* [TEXT EXTRACT]:

------------------------

ADR 004: Keyshare Backups


Changelog

  • 2022-07-15

Status

Accepted


Context

Vaults containing all network funds are composed of keyshares generated by the member nodes of an Asgard at each churn interval, and stored on Bifrost's persistent disk. There are a number of factors to consider that could result in the complete loss of this file that we must consider, to name a few:

  1. Compromised (not necessarily malicious) infrastructure, tooling, operator machines
  2. Forced provider shutdown due to censorship, unpaid accounts, etc
  3. Human error during operation

In order to ensure there is no period of time in which loss of keyshares would incur loss of network funds, operators must immediately back up their keyshares after each churn. Currently the official mechanism for this backup is the utility command make backup in the node-launcher repo, which will copy the keyshares to the operator's local machine. This approach requires responsive and proactive node operators to continuously backup to protect the network, and there is no way for external persons to verify existence of node backups.

Since moving away from Yggdrasil vaults in favor of a greater number of Asgards, some risk is reduced since loss of funds requires losing a supermajority of members, but risk remains. In the ideal scenario, a node operator should be able to securely backup only their mnemonic once and leverage it to recover their node and any corresponding funds.


Decision

TBD - there have been many discussions around this, and the options listed in alternatives are still relevant.


Detailed Design

The proposed design extends the TssPool message sent after vault creation to include a keyshares_backup field, which contains the bytes for the newly created keyshares after churn, compressed with lzma (to reduce chain bloat), and symmetrically encrypted using the node's mnemonic as the passphrase (the same mnemonic generated at node creation used for the thornode private key). The initial pass of this implementation began before the introduction of the ADR process and is currently under review at https://gitlab.com/thorchain/thornode/-/merge_requests/2235. These keyshares will intentionally skip storage in a KV store in the thornode application state to avoid further bloat, instead a CLI utility will be provided to via tci to pull and decrypt the latest keyshare backup for the node from an RPC endpoint, via tci nodes recover-keyshares --address <node-address>

Checks

Sanity checks against mnemonics before encryption:

  1. Validate BIP39 mnemonic.
  2. Validate the entropy of the byte-wise probability distribution of the mnemonic (greater than the minimum of 1e8 randomly generated mnemonics).

Sanity checks against encrypted payload before send:

  1. Check that encrypted output is not equal to input.
  2. Check that decrypted output equals the input.
  3. Check that the output does NOT contain the input.
  4. Check that the output does NOT contain the passphrase.
  5. Check that the output does NOT contain any word of the passphrase.

Positives

  1. Publishing the encrypted keyshares to the chain allows anyone to verify that a sufficient number of keyshares have been preserved such that loss of funds is not possible, so long as NOs have backed up their mnemonic.

------------------------

* [SUPPLIED INFORMATION]:
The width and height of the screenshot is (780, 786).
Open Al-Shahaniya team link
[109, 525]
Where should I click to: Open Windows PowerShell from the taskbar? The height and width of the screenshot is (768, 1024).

------------------------

* [WHAT YOU WILL DO]:
Answer these about the keyshare backup ADR:
1. Which utility command is currently the official way to back up keyshares, and in which repo is it found?
2. What compression is applied to the keyshares placed in the keyshares_backup field?
3. What command will pull and decrypt the latest keyshare backup for a node?

* [RESULT FOR THIS EXERCISE]:
1. make backup, in the node-launcher repo.
2. lzma.
3. tci nodes recover-keyshares --address <node-address>